Nei pressi di Porta Ercolano, ad est lungo la via Consolare, nell’insula 1 della Regio VI di Pompei, fu rinvenuta la Casa del Chirurgo. La zona era sicuramente periferica e in origine scarsamente abitata, ma divenne presto il quartiere prediletto dall’aristocrazia sannitica.
La sua costruzione è databile fra il IV e il III secolo a.C., cui seguirono almeno due ristrutturazioni. Durante l’eruzione del 79 d.C. fu completamente sepolta dalla cenere, che ne permise la conservazione. La casa si presenta come una domus romana ad atrio. La facciata, lunga circa 20 m, fu costruita in opera quadrata con blocchi di calcare di Sarno.
L’abitazione fu esplorata per la prima volta da una campagna di scavi del 1770, diretta dall’archeologo spagnolo Francesco La Vega. Successivi scavi hanno permesso di identificarne il perimetro completo e di identificare gli interventi di restauro.
La casa deve il suo nome grazie al rinvenimento di una gran quantità di attrezzature mediche, in ferro e bronzo. Secondo alcune interpretazioni questa poteva essere una sorta di ospedale ante litteram, o addirittura una scuola medica. Con tutta probabilità, invece, si trattava semplicemente dell’abitazione privata del medico, dove egli prestava consulenze agli ammalati.
I reperti, oggi conservati presso il Museo Archeologico Nazionale di Napoli, appaiono straordinariamente simili agli attuali: riconosciamo forcipi, bisturi, sonde e cateteri di varia dimensione e maneggevolezza. Degno di nota è sicuramente lo speculum magnum matricis, sistema di divaricazione utilizzato sia in chirurgia che in ginecologia.

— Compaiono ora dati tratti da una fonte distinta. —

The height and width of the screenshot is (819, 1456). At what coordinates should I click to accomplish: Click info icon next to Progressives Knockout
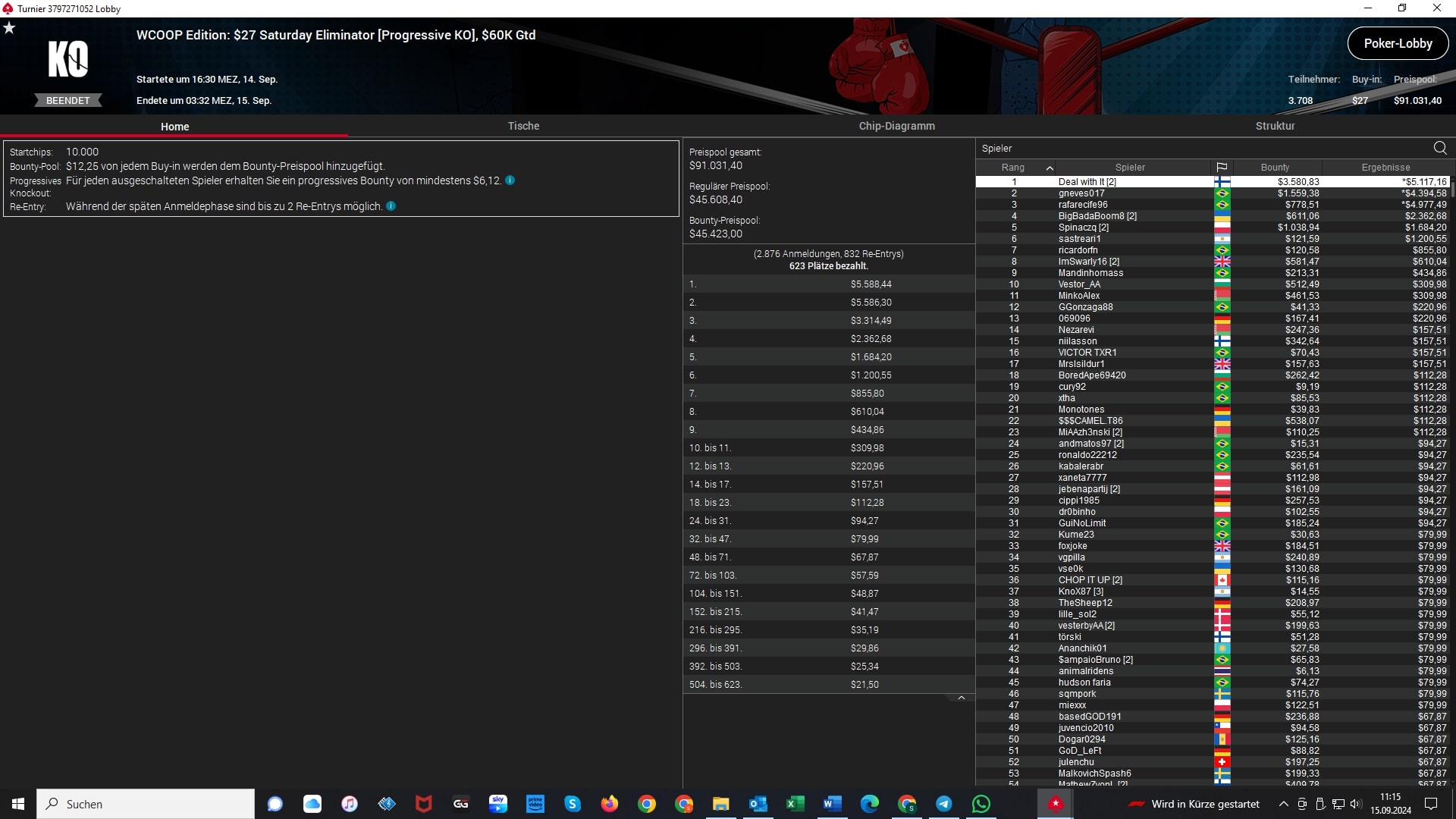click(510, 180)
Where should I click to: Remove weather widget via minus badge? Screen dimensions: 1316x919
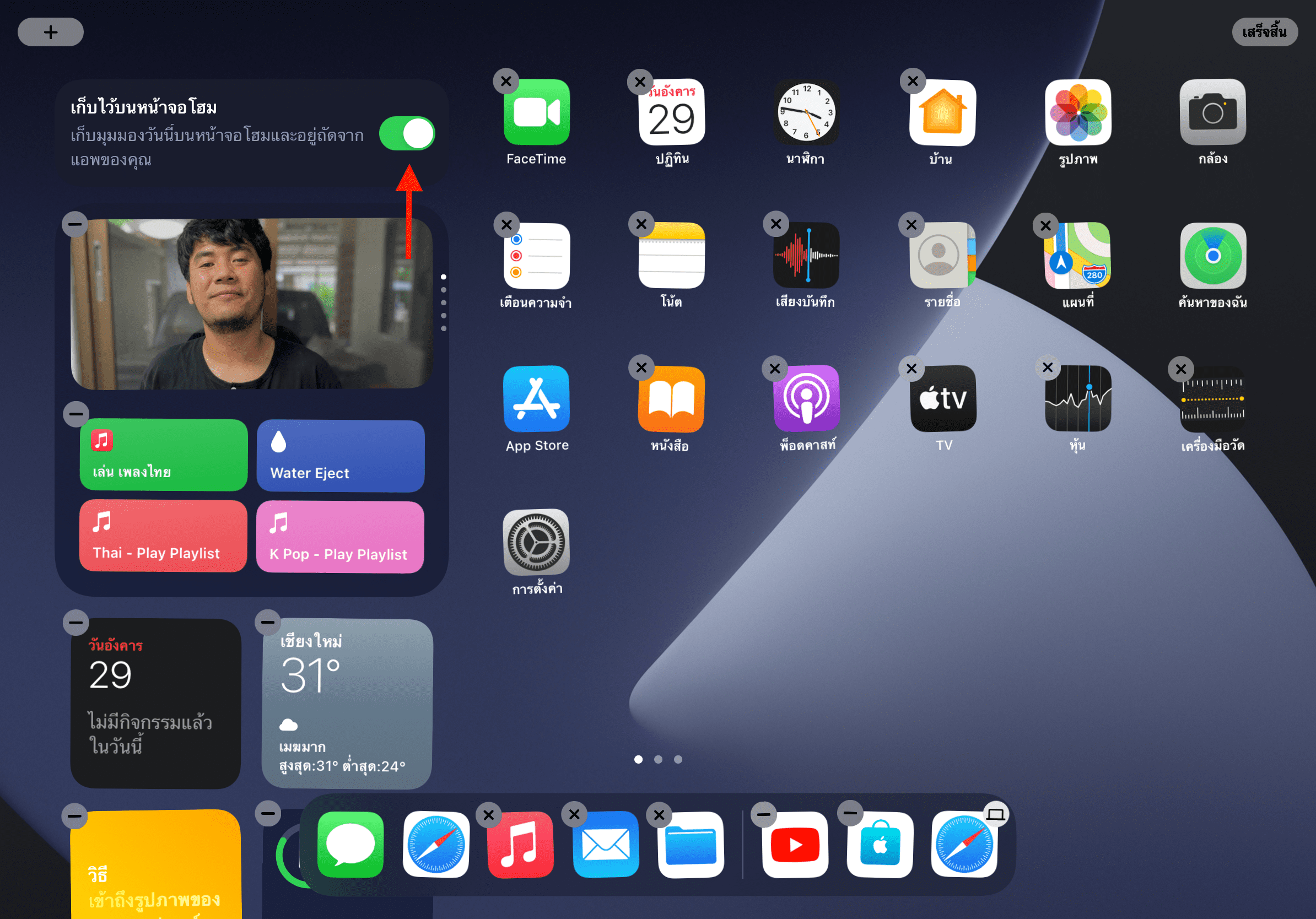[x=268, y=622]
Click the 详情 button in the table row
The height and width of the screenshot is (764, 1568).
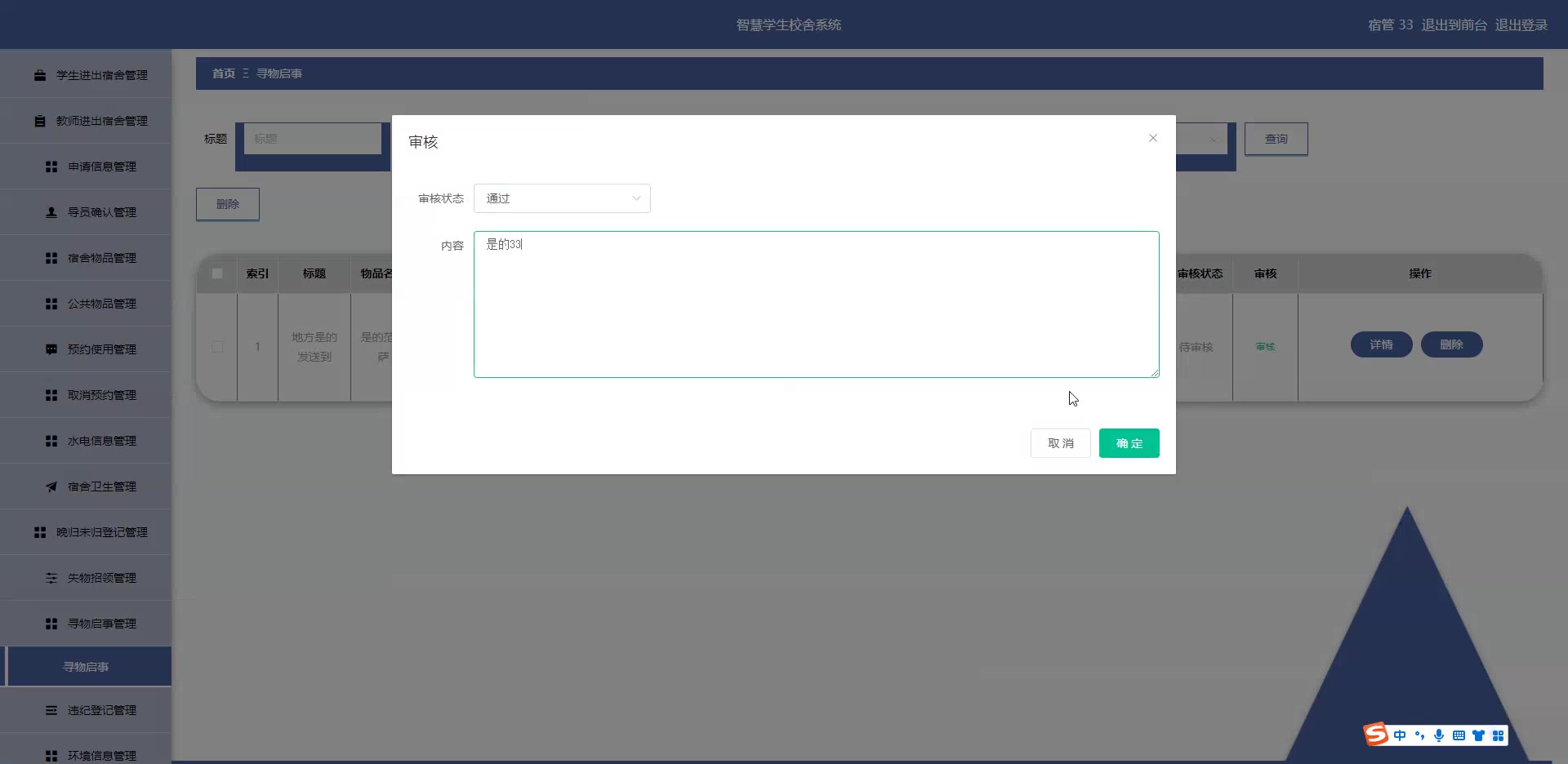1381,344
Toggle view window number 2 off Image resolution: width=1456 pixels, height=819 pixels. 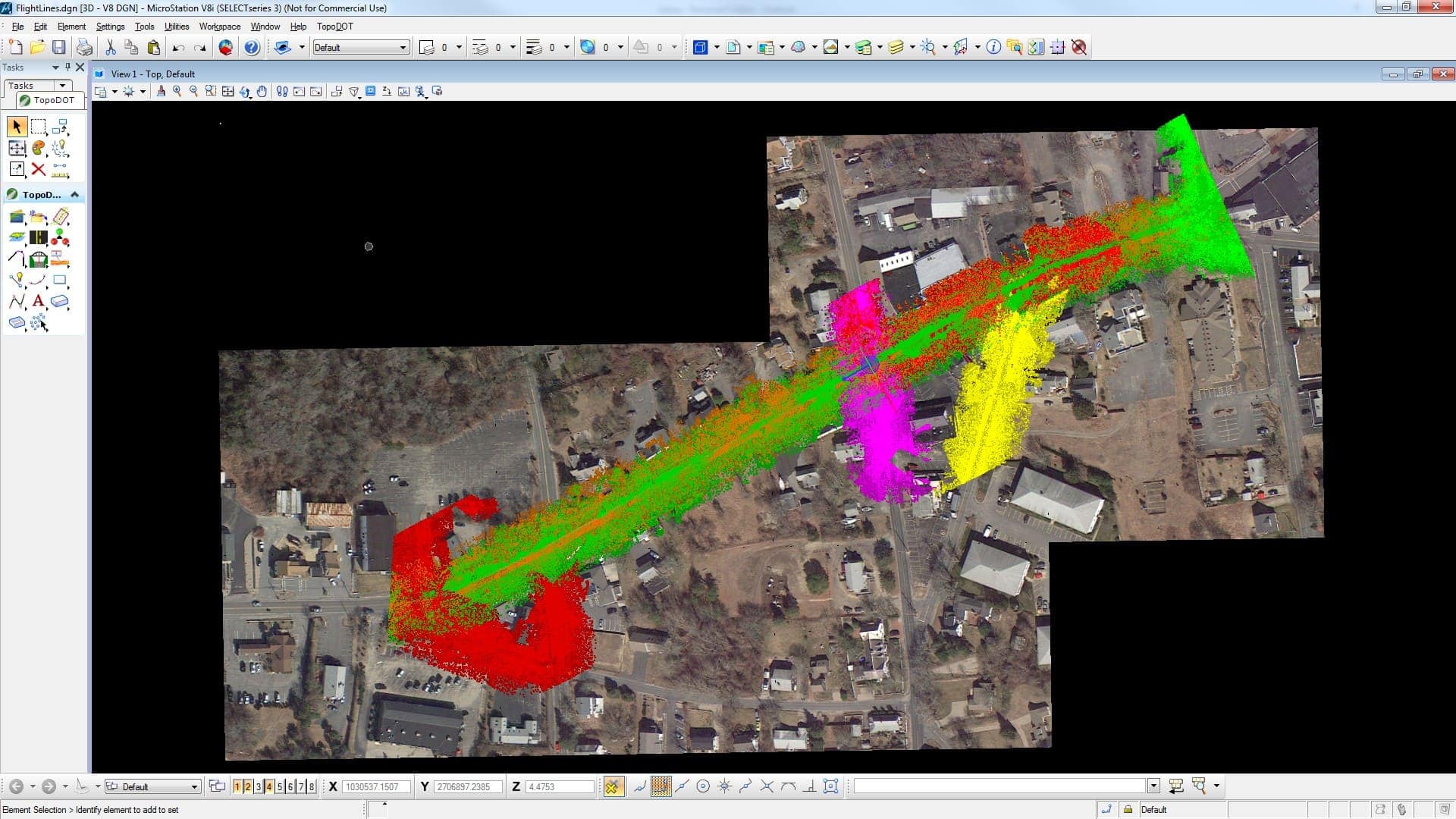point(247,787)
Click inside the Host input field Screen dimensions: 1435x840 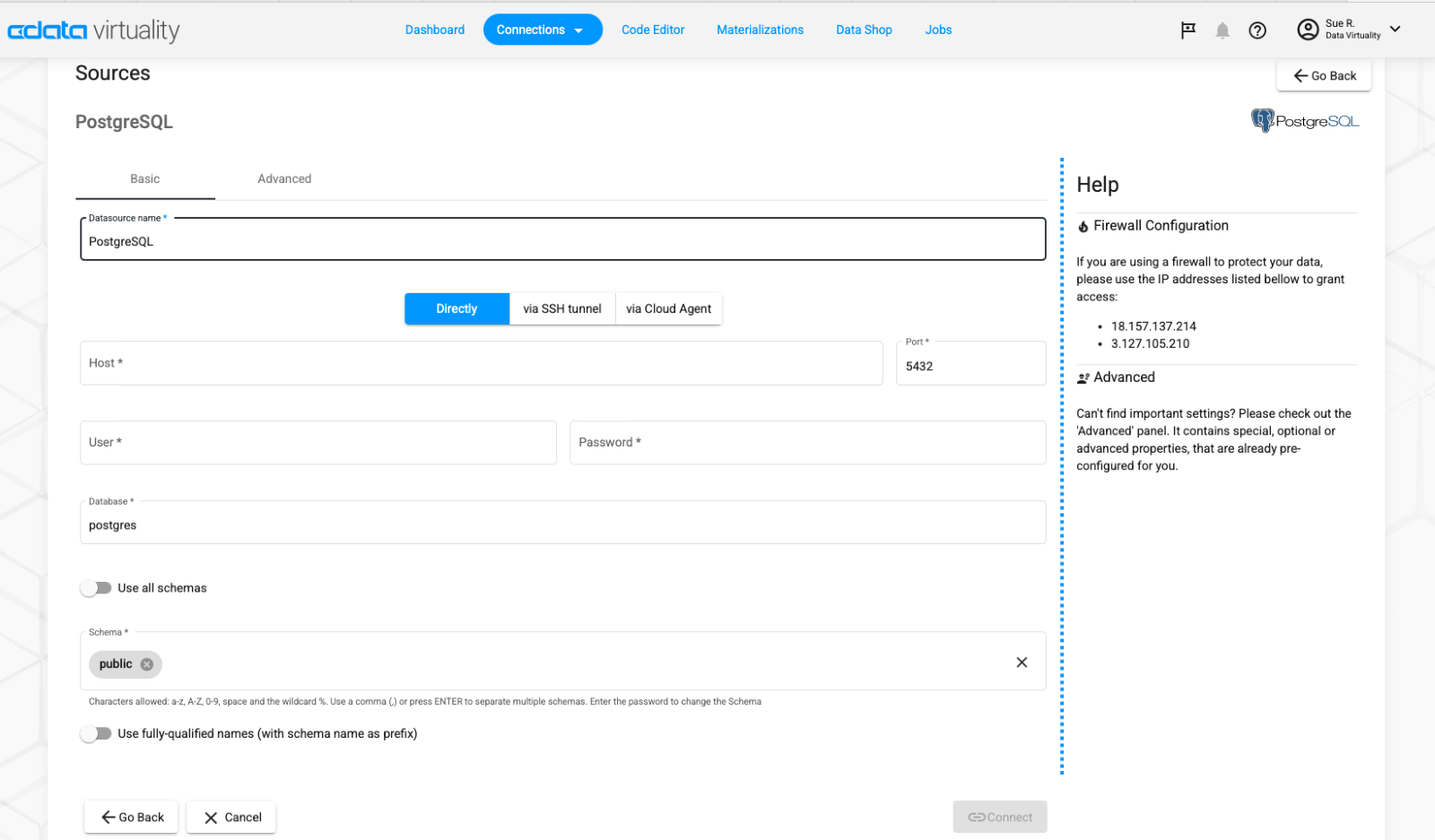[x=482, y=363]
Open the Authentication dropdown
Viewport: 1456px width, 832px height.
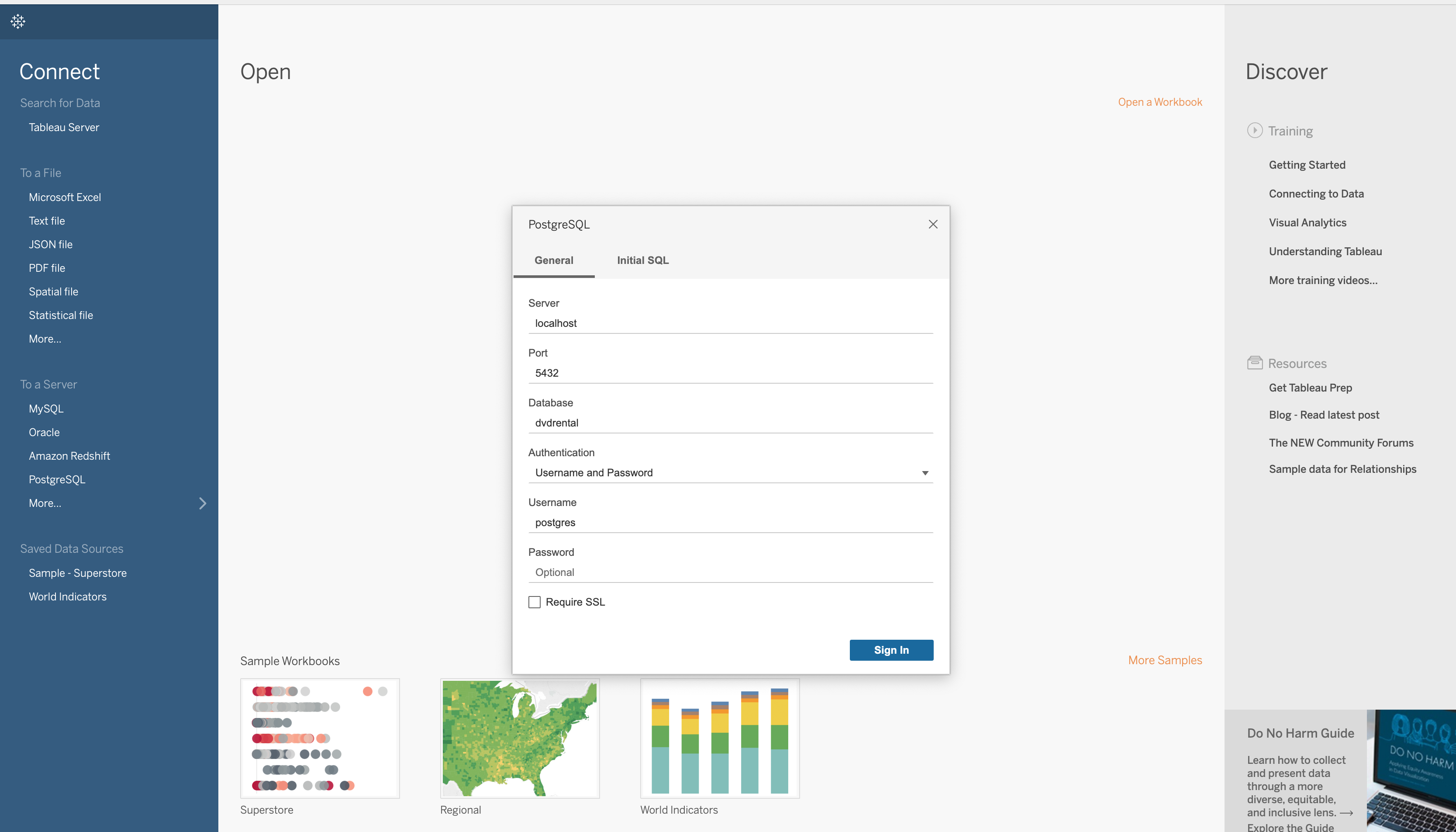coord(924,472)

Il cavalier Benedetto Vulpes pubblicò nel 1851 uno studio su questo strumentario chirurgico, reperibile negli Atti dell’Accademia Ercolanese. Ne osservò la morfologia, comparandola con gli strumenti coevi, e ne riuscì a cogliere le finalità chirurgiche: questi strumenti erano stati concepiti secondo la necessità, al fine di ottenere il miglior risultato medico secondo l’emergenza sanitaria che il medico doveva fronteggiare.
Un altro oggetto che colpisce l’attenzione è l’astuccio, contenitore di forma cilindrica che raccoglieva gli utensili più piccoli. La straordinaria varietà degli strumenti rinvenuti ci fa capire quanto l’ars medica fosse all’avanguardia a Pompei.